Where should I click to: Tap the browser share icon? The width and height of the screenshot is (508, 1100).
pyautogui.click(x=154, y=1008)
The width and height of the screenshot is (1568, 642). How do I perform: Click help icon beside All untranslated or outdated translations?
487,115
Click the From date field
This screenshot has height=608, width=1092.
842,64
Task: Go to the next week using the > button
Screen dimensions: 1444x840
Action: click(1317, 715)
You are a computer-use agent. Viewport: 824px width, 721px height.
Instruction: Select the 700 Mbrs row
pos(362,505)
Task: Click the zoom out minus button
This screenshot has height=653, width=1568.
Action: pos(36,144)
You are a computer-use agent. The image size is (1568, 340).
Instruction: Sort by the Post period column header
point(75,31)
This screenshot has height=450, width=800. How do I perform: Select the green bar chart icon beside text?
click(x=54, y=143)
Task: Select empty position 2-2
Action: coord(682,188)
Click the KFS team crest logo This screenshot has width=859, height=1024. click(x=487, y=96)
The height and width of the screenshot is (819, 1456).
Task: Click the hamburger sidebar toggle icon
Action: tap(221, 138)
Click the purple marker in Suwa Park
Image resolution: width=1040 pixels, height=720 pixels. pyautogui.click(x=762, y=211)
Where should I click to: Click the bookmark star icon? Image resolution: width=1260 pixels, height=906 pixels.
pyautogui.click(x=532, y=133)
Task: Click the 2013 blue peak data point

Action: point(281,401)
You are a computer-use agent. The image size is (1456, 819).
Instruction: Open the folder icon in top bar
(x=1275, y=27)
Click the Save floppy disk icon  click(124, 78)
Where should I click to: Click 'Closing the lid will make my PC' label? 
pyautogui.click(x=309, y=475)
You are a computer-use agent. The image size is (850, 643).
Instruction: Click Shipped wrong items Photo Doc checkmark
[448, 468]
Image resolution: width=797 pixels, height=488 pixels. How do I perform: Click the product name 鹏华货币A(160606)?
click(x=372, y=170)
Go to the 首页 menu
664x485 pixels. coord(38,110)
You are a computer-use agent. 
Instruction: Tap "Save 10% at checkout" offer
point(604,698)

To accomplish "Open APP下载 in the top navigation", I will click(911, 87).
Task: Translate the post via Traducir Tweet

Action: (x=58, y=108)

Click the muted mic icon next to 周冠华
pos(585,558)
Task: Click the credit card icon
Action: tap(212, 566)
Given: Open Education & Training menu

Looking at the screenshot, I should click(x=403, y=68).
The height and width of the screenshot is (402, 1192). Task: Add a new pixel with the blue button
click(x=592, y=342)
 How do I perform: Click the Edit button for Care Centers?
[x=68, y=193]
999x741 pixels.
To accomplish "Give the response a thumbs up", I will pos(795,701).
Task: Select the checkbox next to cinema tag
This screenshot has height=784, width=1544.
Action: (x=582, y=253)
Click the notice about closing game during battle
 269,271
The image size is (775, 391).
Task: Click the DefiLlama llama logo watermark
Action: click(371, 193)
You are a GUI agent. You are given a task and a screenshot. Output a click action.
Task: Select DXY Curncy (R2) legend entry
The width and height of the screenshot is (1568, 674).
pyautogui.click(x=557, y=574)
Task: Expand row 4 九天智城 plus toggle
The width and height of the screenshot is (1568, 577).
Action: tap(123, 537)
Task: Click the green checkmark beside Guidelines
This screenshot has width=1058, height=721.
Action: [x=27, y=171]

..........

Task details - When a line of the records above contains the string "computer", count it once; then give the total and nothing else.

Response below - 5